F. Duparc bat en brèche l’idée que l’on se fait souvent d’un Winnicott qui aurait négligé le rôle du père dans la constitution de la psyché en rendant compte d’une lecture exhaustive de textes qui montrent l’évolution de la pensée de Winnicott au fil des années sur ce sujet.
Un groupe de psychanalystes canadiens se penche sur la conception de l’agressivité de Winnicott conçue comme une force de vie et donc liée à la créativité.
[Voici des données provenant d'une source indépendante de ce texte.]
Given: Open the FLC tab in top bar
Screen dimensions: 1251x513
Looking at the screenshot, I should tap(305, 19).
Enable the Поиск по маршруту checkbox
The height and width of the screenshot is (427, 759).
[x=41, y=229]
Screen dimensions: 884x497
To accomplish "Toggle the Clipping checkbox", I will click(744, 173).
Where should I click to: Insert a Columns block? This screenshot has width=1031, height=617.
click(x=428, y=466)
C. Athanassiou-Popesco fait une étude approfondie du concept de « vrai-self ». Elle tente la tâche ardue voire impossible de resituer le concept de « vrai-self » et de « noyau du self » par rapport aux métapsychologies freudienne et kleinienne, étudiant les rapports entre vrai-self et narcissisme primaire, entre le self et le moi, entre les « objets subjectifs » et les objets internes. En suivant de façon très rigoureuse la pensée de Winnicott, elle montre les paradoxes, voire les apories d’une conception d’un « noyau du self inatteignable par l’objet » alors que le bébé doit pouvoir créer le monde externe, donc rencontrer l’objet. Elle expose ses propres idées sur un « moi narcissique » très proche du vrai self , mais situé dans une dynamique pulsionnelle.
D. Ribas étudie le clivage qui revêt des sens divers chez Winnicott, désignant certes des processus pathologiques, mais montrant aussi que Winnicott fait l’éloge du clivage, celui-ci comportant un contrepoint positif. Cela constitue encore un paradoxe dont on sait la fécondité chez cet auteur.